Consider the following diagrams (the scenario illustrated in the diagrams involves 10 target instances split across 2 AZs) to understand the effect of cross-zone load balancing.
If cross-zone load balancing is enabled, each of the 10 targets receives 10% of the traffic. This is because each load balancer node can route its 50% of the client traffic to all 10 targets.
If cross-zone load balancing is disabled:
Each of the two targets in Availability Zone A receives 25% of the traffic.
Each of the eight targets in Availability Zone B receives 6.25% of the traffic.

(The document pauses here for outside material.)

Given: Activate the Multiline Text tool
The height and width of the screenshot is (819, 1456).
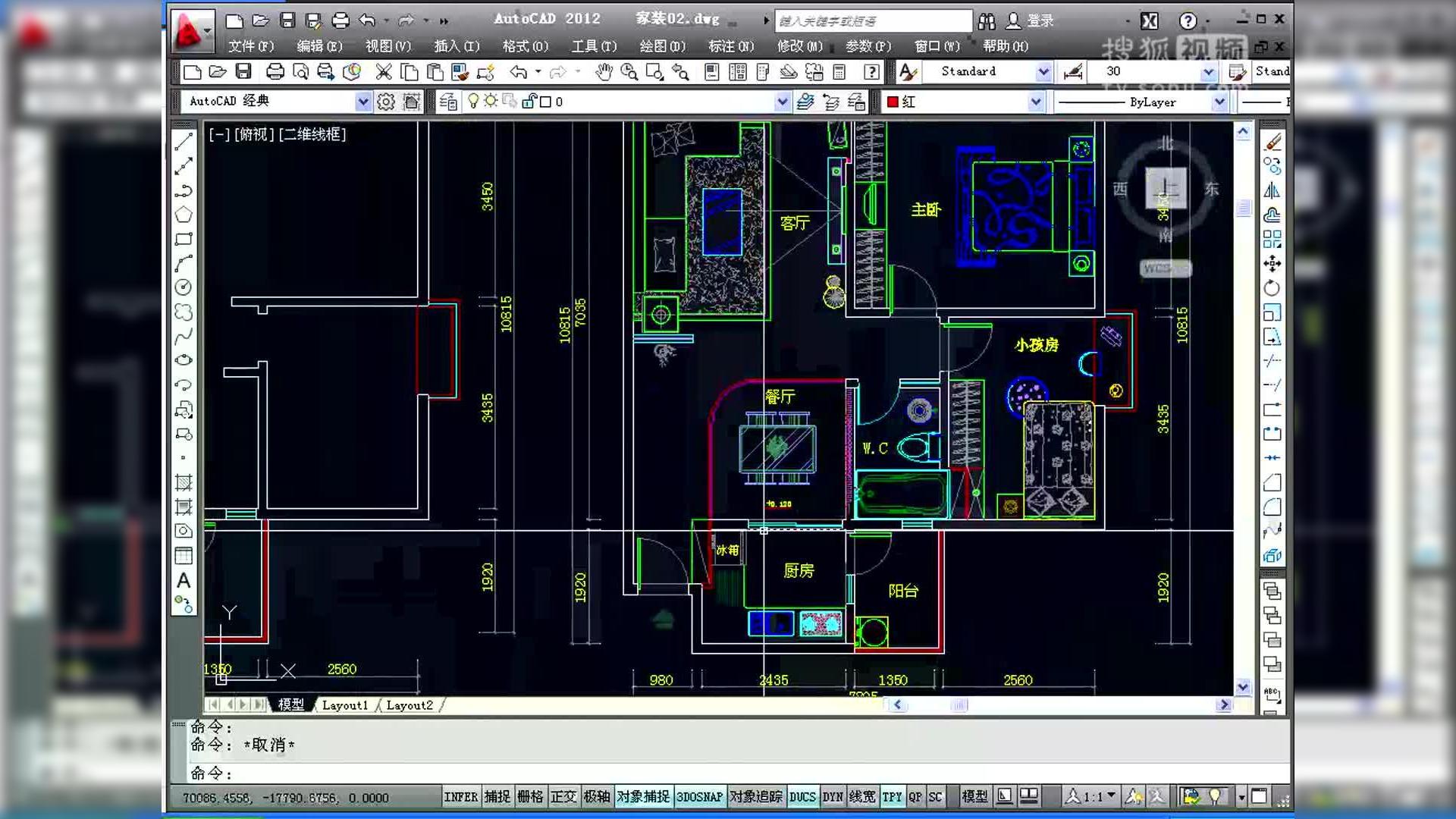Looking at the screenshot, I should tap(183, 581).
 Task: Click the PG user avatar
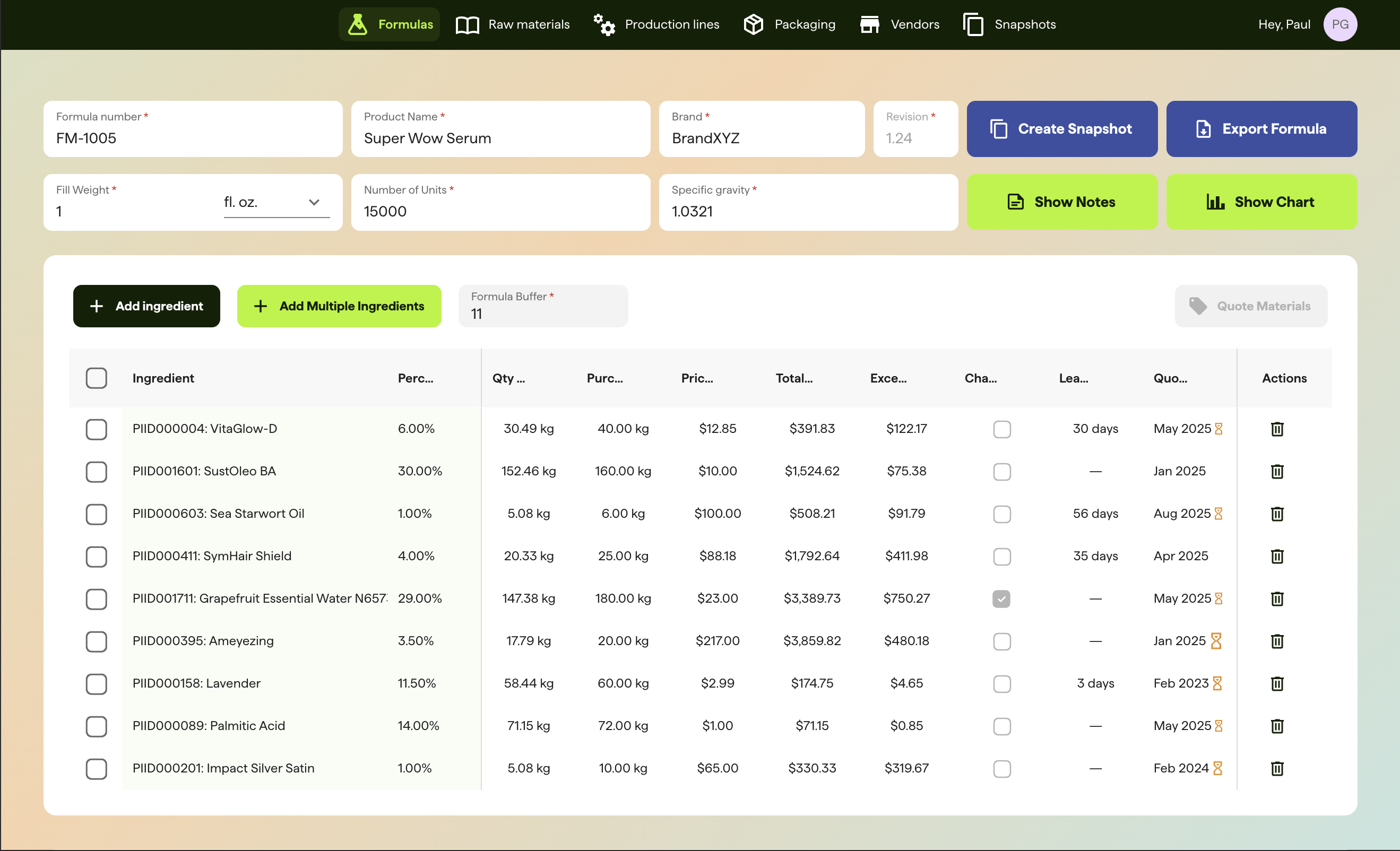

This is because each load balancer node can route its 50% of the client traffic only to targets in its Availability Zone
Incorrect options:
With cross-zone load balancing enabled, one instance in Availability Zone A receives 50% traffic and four instances in Availability Zone B receive 12.5% traffic each. With cross-zone load balancing disabled, one instance in Availability Zone A receives 20% traffic and four instances in Availability Zone B receive 20% traffic each
With cross-zone load balancing enabled, one instance in Availability Zone A receives no traffic and four instances in Availability Zone B receive 25% traffic each. With cross-zone load balancing disabled, one instance in Availability Zone A receives 50% traffic and four instances in Availability Zone B receive 12.5% traffic each
With cross-zone load balancing enabled, one instance in Availability Zone A receives 20% traffic and four instances in Availability Zone B receive 20% traffic each. With cross-zone load balancing disabled, one instance in Availability Zone A receives no traffic and four instances in Availability Zone B receive 25% traffic each
These three options contradict the details provided in the explanation above, so these options are.